THE ASSOCIATED PRESS
Last July, the AP and OpenAI announced a deal letting the AI giant license AP’s archive of news stories going back through 1985. AP, in the meantime, was given the opportunity to leverage OpenAI’s tech.
AXEL SPRINGER
The German publisher was the first major media outlet to partner with OpenAI and open its archives to the chatbot. Axel Springer controls a huge assortment of outlets, including Politico, Business Insider, and German outlets Bild and Welt.
DOTDASH MEREDITH
Dotdash Meredith is one of the largest digital publishers in the U.S., so its licensing deal, signed in May, gave OpenAI access to more than 40 brands, including People, Travel & Leisure, Entertainment Weekly, Allrecipes, Real Simple, Food & Wine, Parents, Investopedia, Better Homes & Garden, and InStyle.
The deal came after the company’s parent firm IAC had pushed to create a coalition uniting big publishers as they strove to protect copyrighted materials from AI firms. That effort ultimately fell apart.
THE FINANCIAL TIMES
The FT partnered with OpenAI in April. The licensing deal gave the ChatGPT maker the ability to use FT materials to create text, images, and code. The deal also let ChatGPT respond to questions with short summaries from FT articles, with links back to FT.com.
LE MONDE
In March, the French media organization struck a multiyear licensing agreement with OpenAI for its content library. Photos were not part of the deal and OpenAI agreed that references to Le Monde articles would be highlighted and accompanied by a logo, hyperlink, and the titles of the articles used as references.
NEWS CORP.
News Corp.’s multiyear deal will give OpenAI access to a catalog of some of the most respected financial reporting around, with stories from the Wall Street Journal, MarketWatch, Barron’s, and more.
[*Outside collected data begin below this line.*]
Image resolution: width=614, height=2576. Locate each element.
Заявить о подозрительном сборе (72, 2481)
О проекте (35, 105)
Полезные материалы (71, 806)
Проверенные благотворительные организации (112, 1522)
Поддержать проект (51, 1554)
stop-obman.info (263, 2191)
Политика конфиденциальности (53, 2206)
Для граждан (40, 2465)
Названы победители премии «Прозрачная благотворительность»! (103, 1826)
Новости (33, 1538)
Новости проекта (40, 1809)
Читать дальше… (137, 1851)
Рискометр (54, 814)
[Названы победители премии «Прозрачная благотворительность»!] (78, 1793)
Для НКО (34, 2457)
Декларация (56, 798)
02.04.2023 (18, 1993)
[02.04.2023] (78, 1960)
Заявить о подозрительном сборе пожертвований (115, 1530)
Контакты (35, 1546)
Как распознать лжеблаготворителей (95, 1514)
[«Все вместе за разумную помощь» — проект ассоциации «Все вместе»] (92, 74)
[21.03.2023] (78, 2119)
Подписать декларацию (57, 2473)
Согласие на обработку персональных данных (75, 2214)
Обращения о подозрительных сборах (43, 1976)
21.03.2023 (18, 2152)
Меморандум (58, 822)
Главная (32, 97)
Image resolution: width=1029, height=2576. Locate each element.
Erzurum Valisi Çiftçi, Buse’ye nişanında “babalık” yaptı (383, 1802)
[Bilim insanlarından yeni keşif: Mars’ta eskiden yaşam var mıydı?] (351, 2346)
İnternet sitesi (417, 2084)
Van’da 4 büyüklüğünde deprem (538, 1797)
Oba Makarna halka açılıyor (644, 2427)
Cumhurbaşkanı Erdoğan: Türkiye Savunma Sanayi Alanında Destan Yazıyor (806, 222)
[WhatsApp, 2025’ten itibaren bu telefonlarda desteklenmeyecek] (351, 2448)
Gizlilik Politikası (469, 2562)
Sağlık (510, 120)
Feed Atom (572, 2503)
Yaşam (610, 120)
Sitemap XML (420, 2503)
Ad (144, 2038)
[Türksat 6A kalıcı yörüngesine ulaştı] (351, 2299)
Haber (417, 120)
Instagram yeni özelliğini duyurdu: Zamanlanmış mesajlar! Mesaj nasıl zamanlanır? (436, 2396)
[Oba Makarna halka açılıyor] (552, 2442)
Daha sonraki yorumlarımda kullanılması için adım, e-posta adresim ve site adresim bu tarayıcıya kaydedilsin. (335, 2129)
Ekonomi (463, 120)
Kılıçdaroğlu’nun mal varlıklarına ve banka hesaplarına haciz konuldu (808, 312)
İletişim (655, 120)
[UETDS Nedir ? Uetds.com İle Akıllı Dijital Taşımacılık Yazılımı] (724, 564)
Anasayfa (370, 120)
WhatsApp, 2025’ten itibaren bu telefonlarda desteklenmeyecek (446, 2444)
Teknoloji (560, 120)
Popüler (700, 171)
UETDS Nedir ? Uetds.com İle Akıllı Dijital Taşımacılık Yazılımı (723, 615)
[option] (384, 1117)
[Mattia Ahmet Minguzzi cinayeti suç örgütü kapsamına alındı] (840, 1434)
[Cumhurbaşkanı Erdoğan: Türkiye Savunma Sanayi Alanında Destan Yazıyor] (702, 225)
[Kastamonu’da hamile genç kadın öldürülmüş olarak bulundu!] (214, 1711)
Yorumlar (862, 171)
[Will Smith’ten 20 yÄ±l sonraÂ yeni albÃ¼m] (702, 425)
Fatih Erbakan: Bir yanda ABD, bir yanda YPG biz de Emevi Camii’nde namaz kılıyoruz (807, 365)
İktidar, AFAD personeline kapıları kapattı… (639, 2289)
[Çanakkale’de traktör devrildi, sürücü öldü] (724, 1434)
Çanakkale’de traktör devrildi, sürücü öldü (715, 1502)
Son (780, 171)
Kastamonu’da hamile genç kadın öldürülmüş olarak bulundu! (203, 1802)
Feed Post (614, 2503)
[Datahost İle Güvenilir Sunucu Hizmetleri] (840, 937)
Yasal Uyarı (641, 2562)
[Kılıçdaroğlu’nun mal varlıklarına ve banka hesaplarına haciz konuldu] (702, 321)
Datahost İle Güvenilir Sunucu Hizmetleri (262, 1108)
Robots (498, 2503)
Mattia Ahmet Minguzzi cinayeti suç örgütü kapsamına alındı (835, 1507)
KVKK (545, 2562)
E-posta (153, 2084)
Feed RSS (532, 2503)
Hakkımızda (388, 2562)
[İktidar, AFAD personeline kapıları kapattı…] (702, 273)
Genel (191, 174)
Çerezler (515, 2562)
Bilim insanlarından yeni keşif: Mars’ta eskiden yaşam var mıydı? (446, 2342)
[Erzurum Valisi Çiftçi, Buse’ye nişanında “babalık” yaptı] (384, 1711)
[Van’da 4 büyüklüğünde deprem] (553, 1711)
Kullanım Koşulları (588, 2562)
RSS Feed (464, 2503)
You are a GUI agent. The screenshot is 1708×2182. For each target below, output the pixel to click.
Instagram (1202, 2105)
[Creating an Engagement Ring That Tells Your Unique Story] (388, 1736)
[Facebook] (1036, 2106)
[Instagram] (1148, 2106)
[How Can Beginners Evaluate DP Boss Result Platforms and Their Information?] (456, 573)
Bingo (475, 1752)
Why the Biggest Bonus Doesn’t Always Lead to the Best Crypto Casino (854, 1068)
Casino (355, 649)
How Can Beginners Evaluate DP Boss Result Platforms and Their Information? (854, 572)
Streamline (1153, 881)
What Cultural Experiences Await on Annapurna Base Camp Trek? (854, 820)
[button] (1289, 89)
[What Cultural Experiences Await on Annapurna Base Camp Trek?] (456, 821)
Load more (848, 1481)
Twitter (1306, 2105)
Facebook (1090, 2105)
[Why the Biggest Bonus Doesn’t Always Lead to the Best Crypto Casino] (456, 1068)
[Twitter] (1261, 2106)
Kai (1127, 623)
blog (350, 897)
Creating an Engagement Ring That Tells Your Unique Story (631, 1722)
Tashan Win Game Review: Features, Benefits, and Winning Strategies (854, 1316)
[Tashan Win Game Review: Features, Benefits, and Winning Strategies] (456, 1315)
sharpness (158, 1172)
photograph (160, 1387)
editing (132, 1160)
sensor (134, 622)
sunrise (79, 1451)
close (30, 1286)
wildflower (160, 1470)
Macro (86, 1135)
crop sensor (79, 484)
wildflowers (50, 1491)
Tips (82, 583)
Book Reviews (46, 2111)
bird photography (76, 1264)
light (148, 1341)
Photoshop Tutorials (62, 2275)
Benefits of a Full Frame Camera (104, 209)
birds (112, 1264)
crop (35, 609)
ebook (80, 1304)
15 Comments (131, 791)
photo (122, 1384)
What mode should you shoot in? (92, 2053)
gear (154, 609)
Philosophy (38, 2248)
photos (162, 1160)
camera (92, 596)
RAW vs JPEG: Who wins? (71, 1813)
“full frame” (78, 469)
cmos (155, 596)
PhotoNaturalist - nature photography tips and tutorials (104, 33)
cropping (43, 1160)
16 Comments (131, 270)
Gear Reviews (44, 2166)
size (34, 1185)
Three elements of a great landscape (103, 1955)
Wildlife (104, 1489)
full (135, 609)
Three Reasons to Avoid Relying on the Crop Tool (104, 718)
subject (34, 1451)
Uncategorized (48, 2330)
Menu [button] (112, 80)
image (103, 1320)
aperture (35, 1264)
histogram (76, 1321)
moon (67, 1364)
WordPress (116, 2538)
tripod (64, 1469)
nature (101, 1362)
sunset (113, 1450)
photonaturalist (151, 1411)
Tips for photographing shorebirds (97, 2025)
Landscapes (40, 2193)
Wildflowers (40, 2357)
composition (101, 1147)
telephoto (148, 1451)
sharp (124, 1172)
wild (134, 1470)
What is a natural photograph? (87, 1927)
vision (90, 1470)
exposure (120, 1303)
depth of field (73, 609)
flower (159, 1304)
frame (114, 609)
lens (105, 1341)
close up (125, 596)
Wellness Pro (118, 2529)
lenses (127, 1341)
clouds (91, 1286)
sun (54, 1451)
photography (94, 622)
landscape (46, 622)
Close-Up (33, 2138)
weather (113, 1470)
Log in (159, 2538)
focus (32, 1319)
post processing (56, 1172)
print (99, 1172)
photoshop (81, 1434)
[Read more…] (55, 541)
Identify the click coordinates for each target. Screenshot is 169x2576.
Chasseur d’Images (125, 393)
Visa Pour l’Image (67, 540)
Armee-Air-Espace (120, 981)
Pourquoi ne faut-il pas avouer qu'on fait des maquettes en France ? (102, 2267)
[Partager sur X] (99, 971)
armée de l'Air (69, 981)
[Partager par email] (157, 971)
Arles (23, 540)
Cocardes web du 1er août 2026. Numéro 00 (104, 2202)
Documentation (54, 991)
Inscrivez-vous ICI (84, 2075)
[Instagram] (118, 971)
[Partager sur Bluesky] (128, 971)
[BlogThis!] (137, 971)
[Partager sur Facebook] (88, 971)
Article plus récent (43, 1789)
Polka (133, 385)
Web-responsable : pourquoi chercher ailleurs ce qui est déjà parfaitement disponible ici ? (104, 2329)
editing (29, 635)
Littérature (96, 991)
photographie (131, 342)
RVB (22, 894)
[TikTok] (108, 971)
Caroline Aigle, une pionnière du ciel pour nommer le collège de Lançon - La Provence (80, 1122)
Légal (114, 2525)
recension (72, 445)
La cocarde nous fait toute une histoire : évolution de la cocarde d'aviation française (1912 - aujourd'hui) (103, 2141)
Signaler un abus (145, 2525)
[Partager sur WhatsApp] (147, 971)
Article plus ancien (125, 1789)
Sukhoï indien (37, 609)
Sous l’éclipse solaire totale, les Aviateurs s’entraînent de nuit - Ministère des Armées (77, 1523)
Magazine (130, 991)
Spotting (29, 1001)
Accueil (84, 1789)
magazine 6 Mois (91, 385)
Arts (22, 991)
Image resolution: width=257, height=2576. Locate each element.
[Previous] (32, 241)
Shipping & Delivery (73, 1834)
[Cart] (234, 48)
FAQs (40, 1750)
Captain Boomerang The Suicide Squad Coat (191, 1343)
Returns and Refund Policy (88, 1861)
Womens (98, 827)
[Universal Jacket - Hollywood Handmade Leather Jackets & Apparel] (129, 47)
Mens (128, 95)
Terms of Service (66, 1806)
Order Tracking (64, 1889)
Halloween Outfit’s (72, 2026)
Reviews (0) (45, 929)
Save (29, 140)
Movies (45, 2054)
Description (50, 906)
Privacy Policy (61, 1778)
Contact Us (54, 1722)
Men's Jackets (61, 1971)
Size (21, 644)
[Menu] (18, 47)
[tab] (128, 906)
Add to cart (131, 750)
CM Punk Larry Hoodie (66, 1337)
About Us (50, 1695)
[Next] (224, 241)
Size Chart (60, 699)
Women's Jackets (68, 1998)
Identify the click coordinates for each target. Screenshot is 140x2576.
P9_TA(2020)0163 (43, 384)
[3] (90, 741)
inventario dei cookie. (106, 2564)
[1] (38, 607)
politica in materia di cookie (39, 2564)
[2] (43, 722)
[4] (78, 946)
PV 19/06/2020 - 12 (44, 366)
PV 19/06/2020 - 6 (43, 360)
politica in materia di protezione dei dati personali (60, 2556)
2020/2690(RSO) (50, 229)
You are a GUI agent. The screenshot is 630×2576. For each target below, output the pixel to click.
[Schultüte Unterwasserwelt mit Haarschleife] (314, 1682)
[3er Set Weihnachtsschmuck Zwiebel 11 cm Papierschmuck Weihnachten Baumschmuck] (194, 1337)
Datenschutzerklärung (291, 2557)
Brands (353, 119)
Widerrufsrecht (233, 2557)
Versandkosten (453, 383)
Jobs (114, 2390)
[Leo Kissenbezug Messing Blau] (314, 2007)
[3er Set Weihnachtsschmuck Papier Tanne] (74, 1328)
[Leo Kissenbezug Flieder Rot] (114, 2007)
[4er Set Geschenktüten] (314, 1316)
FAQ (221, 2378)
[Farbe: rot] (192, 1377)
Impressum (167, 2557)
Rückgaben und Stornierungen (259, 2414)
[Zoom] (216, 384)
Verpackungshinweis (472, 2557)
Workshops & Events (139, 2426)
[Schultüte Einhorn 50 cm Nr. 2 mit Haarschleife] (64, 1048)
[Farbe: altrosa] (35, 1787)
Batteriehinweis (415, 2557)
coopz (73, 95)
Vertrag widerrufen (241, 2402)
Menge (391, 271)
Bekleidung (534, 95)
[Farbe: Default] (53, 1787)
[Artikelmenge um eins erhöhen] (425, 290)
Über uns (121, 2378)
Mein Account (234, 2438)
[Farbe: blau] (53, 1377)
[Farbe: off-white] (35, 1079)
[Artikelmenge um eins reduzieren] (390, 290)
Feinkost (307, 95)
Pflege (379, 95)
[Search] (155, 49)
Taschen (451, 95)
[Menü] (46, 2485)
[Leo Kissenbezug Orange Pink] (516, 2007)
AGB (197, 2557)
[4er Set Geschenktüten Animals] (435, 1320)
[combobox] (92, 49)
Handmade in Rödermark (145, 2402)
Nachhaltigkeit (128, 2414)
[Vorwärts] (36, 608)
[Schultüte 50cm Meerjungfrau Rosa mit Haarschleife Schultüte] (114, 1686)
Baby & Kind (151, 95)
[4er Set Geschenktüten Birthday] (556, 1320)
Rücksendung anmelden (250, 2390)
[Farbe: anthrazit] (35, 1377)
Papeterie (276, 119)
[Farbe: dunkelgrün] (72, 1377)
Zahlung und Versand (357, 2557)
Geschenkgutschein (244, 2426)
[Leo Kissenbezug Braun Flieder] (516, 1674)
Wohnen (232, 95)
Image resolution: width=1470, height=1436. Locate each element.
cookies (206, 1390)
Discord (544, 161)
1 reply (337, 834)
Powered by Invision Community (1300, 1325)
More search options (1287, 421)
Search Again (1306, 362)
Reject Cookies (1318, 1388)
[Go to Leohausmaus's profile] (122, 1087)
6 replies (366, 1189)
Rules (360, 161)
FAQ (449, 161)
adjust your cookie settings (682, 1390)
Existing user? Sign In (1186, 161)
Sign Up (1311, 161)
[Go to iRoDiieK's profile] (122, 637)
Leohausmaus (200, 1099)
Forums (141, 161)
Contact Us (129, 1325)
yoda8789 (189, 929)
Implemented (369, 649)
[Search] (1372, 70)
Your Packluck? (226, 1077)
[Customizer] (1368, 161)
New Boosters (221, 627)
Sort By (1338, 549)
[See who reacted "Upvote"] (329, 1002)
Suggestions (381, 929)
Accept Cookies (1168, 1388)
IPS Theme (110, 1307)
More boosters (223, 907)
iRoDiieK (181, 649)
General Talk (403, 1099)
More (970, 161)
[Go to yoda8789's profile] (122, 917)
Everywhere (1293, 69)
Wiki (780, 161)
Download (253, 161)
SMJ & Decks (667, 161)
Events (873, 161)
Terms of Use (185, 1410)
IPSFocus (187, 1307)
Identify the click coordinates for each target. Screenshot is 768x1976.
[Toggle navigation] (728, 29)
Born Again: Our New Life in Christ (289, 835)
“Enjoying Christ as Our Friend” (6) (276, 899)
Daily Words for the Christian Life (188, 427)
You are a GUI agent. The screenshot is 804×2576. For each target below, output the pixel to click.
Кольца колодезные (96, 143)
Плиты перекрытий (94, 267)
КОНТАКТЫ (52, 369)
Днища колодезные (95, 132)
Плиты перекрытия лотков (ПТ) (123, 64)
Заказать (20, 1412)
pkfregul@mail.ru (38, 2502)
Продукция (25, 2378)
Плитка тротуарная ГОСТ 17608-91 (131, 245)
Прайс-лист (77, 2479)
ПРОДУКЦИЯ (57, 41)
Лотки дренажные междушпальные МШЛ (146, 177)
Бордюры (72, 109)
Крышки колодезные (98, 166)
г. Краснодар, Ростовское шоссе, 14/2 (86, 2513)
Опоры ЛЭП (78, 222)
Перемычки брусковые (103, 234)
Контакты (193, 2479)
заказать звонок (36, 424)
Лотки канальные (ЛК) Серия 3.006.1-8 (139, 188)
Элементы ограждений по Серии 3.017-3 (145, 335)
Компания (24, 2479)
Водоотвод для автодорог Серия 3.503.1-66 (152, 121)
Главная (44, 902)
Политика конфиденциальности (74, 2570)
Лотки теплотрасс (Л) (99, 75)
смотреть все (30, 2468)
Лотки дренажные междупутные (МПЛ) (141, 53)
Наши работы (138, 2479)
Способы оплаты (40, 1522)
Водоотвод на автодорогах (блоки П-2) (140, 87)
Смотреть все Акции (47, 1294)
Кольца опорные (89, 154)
It will also grant access to the New York Post as well as the U.K. publications The Times and The Sun plus multiple Australian publications including The Herald Sun and The Courier Mail.
The agreement does not include content from Fox News or News Corp.’s other businesses, such as its digital real estate services or HarperCollins, however.
PRISA MEDIA
At the same time it struck a deal with Le Monde, OpenAI also partnered with Spanish news outlet Prisa Media, which has brands in Spain, Latin America, and the U.S., including El Pais and El Huffpost, the Spanish version of the Huffington Post.
With more than 1 million posts per day, Reddit is an ongoing source of content for ChatGPT to devour. It also will give the chatbot data for a wide range of topics, from “Ask Me Anything” sessions with celebrities and people in unusual jobs to sports discussion. (The NSFW forums could provide some data as well, but we’re not going to speculate what those could be used for.)
Reddit also struck a $60 million content licensing deal with Google in February.
SHUTTERSTOCK
OpenAI’s partnership with the stock photography website goes back to 2021. In 2023, OpenAI announced it was extending its partnership for another six years, with Shutterstock giving the company a large swath of training data for its AI, including Shutterstock’s image, video, and music libraries, and associated metadata.
These deals could be just the tip of the iceberg. As OpenAI continues to grow ChatGPT, it will need more data for its large language models. Several major publishers, from book houses to news outlets, are still on the sidelines but could be swayed to sign a partnership in the months to come as their revenues fall and OpenAI offers lucrative contracts.